Some even argue that the worse things get, the better the chance the new leaders will have to deal with China’s biggest challenges after the successors are announced at the 18th Party Congress, expected to take place next month.

"When the bubble bursts, there will be an initial period of pain," Li Zuojun, a prominent government economist, said in a recent speech, "but it would be good news for the new leadership because it would be clear who is to blame — their predecessors. The new leadership can start over on solid ground."

But so far, Xi has offered almost no clues as to where he stands on overhauling the economy, while Li’s track record during his time as a provincial governor and party secretary suggests he is more of a risk-averse technocrat than a reformer.

For the moment, the world’s second-largest economy is drifting, as exports to Europe and the U.S. wane. Some economists even suspect that the official figure of an annual rate of growth of 7.6 percent in the second quarter is overstated; indicators like electricity generation are rising much more slowly. Moreover, part of the growth led only to producing stocks of unsold appliances, toys and coal that are piling up at warehouses and ports.

Still, Beijing has largely held back from the kind of prodigious investment in housing and public works that propped up the flagging Chinese economy during the global downturn. In an editorial published this month, People’s Daily, the party’s influential mouthpiece, conveyed the official view, saying the central government should resist the temptation to spend its way out of the slowdown.

In a speech this month at a World Economic Forum session in Tianjin, Wen agreed that the government was holding its fire, but said that it would step in forcefully if necessary. Beijing has a budget surplus of $158 billion, with $16 billion more in a reserve fund, he noted.

"We will use that money at a right moment for pre-emptive policy and fine-tuning to propel stable economic growth," Wen said.

Local governments, alarmed by a slowdown they fear could lead to mass unemployment and the kind of sluggish growth that can dent political careers, have decided to take matters into their own hands. In recent months, a number of cities have proposed extravagant infrastructure projects they hope will be financed in part by newly liberalized bank loan policies.

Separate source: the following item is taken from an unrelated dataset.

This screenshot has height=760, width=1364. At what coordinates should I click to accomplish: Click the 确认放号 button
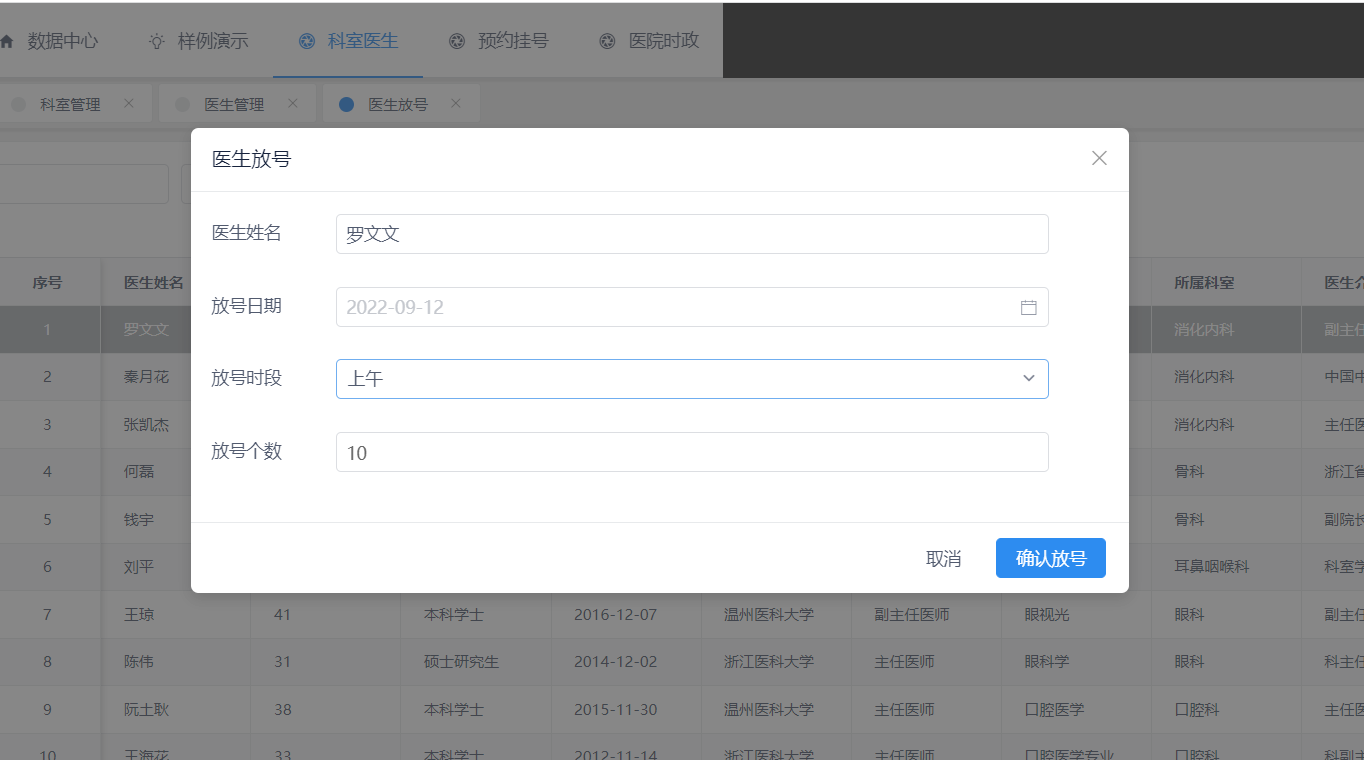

Tianjin claims $236 billion will be spent in the petrochemical, aerospace and other industries. Xi’an, home of the famed terra cotta warriors, plans to invest tens of billions of dollars on nine new subway lines. In Guizhou, one of China’s poorest provinces, officials said they hoped to funnel $472 billion into tourism-related development.

In Changsha, the provincial capital of Hunan, officials brag of 12.9 percent growth as they spend billions of dollars on a new subway system, a ring road, an intercity rail line and a pair of bridges to knit together its transportation system.

"We haven’t felt any impact from the crisis in Europe," said Liu Maosong, chairman of the Hunan Economics Association and an adviser to the Changsha government. "Our guiding philosophy is ‘investment, investment, investment."’

Even if many such projects turn out to be wishful thinking, economists have expressed alarm that municipalities are still chasing debt-financed growth.

"It almost scares me to death," said Mao Yushi, a prominent economist. "Local governments are using the people’s money for investment, but when they can’t repay the banks, the financial system will snap."

And Liao Jinzhong, an economist at Hunan University, worries that much of the spending is misplaced. "What we really could use is a functioning sewage system," he said, speaking from his sixth-floor apartment in a crumbling faculty building that has no elevator.

Liao said he gave frequent lectures at the local party school about the dangerous fixation on propping up growth figures at all costs. He said officials often congratulated him on his frank views.

"But then they admit they can’t change the way they do things," he said. "Given that the whole system is oriented toward bolstering the careers of officialdom, I just don’t see things changing any time soon."